Microsoft Corp. MSFT 1.22% posted record quarterly sales underpinned by pandemic-fueled demand for videogaming and accelerated adoption of its cloud-computing services as businesses continued to embrace new digital tools during the health crisis.
The remote-work era has been a boon for Microsoft. In addition to its videogaming and cloud-computing products, the company has notched strong sales of its Surface laptops as people bought devices to facilitate working from home and distance learning. The use of Microsoft’s Teams workplace-collaboration software, which has been a priority for Chief Executive Satya Nadella, has jumped during the pandemic with its offering of such services as text chat and videoconferencing.
“What we have witnessed over the past year is the dawn of a second wave of digital transformation sweeping every company and every industry,” Mr. Nadella said Tuesday.
The software giant said its fiscal second-quarter net income rose more than 30% to $15.5 billion. Sales advanced 17% to $43.1 billion. Those figures beat Wall Street’s expectation of net income of $12.6 billion and sales of $40.2 billion, according to FactSet.

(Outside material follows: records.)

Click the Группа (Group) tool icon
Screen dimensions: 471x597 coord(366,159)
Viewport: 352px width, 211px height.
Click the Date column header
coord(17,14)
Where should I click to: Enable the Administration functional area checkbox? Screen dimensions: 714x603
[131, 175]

Microsoft shares were ahead 4% in after-hours trading. The stock gained more than 40% over the past year.
Tech companies broadly have been among the biggest corporate winners during the pandemic and have drawn investor enthusiasm. Apple Inc., which reports earnings Wednesday, has seen its stock rise about 80% over the past year as people sheltering at home bought Mac computers and iPads. Online retailer Amazon.com Inc. has piled up revenue, including in its cloud-computing business that competes with Microsoft’s offering.

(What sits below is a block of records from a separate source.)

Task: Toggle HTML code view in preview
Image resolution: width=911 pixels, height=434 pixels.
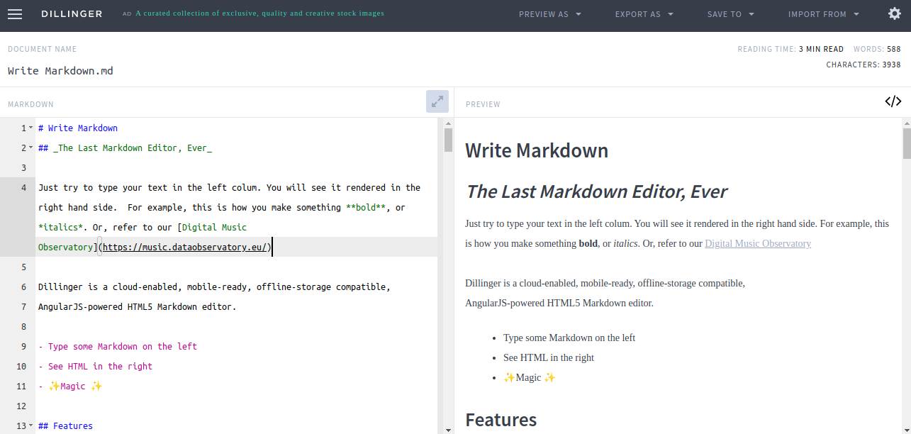Action: tap(893, 101)
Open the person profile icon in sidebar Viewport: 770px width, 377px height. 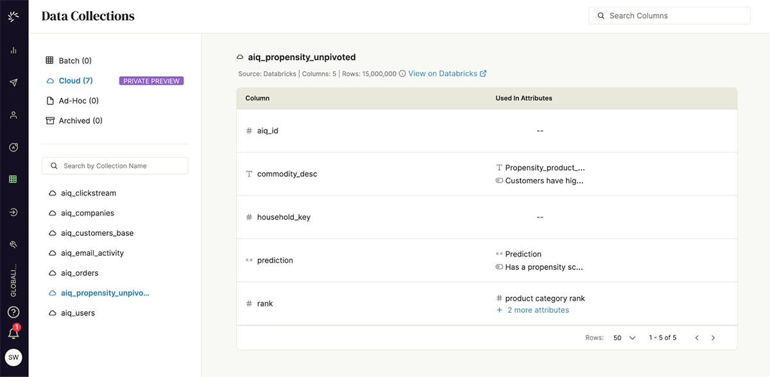(13, 115)
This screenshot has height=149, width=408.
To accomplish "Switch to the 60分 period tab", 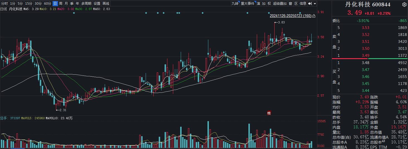I will (x=48, y=4).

Microsoft finance chief Amy Hood told analysts Tuesday that further growth is expected in the current quarter. Sales are projected to come in at $40.35 billion to $41.25 billion, the company said. Videogaming should see around 40% growth from a year earlier, with Surface laptop sales also enjoying double-digit increases, Ms. Hood said.
Mr. Nadella’s bet on cloud computing has been pivotal to Microsoft’s multiyear run of year-over-year sales increases. Sales for the company’s Azure cloud-services have expanded rapidly; however, before the pandemic hit the pace of growth was slowing as the business gained scale. Remote working arrested that decline. Azure sales increased 50% in the most quarter ended Dec. 31, compared with a 48% rise for the prior three-month period.

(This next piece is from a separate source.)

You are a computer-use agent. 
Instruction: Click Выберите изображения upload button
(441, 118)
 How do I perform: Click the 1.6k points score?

Azure became a bigger source of revenue for Microsoft than its Windows operating system licenses in the September quarter, said Brent Bracelin, an analyst at Piper Sandler. Microsoft doesn’t break out Azure revenue, but the company is the world’s second-largest cloud-computing vendor after Amazon.com Inc.
The role of videogaming in Microsoft’s fortunes also has increased under Mr. Nadella, in part fueled by acquisitions. The company last year bought ZeniMax Media Inc., the parent company of the popular Doom videogame franchise, for $7.5 billion. Xbox content and services revenue increased 40% in the latest quarter, aided by the November release of two new gaming consoles, Xbox Series X and S, to battle Sony Corp.’s PlayStation 5.
Mr. Nadella hailed the start for the Xbox consoles, marking “the most devices ever sold in a launch month.”
Overall gaming revenue was up 51%. Microsoft said revenue in the business segment that includes videogame and laptop activities rose to $15.1 billion, topping even the $14.6 billion its cloud-segment delivered.
For Microsoft, the consoles, a relatively low-margin business, are less important to its bottom line than hooking gamers on subscription services for its games. But the company last week misstepped when it tried to push through a price hike for some of those services. Customers revolted, and the software giant reversed course hours later.
Microsoft saw continued strength in its Surface laptop business, with revenue rising 3% as the work-from-home period drags on. The increase, though, didn’t match the supercharged 37% sales gain in the prior quarter.
“The pandemic has really shown the PC’s central role in keeping people connected, productive and secure,” said Kyle Vikstrom, a director of investor relations at Microsoft.
Revenue from licenses for Windows software rose 1%. Mr. Vikstrom said the result beat Microsoft’s internal projections, in matching up against a strong prior-year quarter when customers were upgrading the software after the company began phasing out support for Windows 7.
Strong demand for business software has fueled competitive pressure on Microsoft. Business-software vendor Salesforce.com Inc. last month said it would spend around $27.7 billion to buy Slack Technologies Inc., maker of a popular chat-based workplace-collaboration platform. With Slack, Salesforce is looking to more aggressively target a core business of Microsoft. The deal is expected to close in the coming months.
Microsoft said even its advertising business, one of the few segments that lagged early in the pandemic, is showing signs of recovery. Search advertising revenue in the most recent quarter advanced 2% after suffering double-digit declines in the prior two periods.
LinkedIn, the business-focused social-media network owned by Microsoft, recorded a 23% rise in sales, outpacing the growth of the prior quarter. “That speaks to the recovering economy,” said Rishi Jaluria, an analyst for investment research firm D.A. Davidson & Co. “This means business is hiring again.”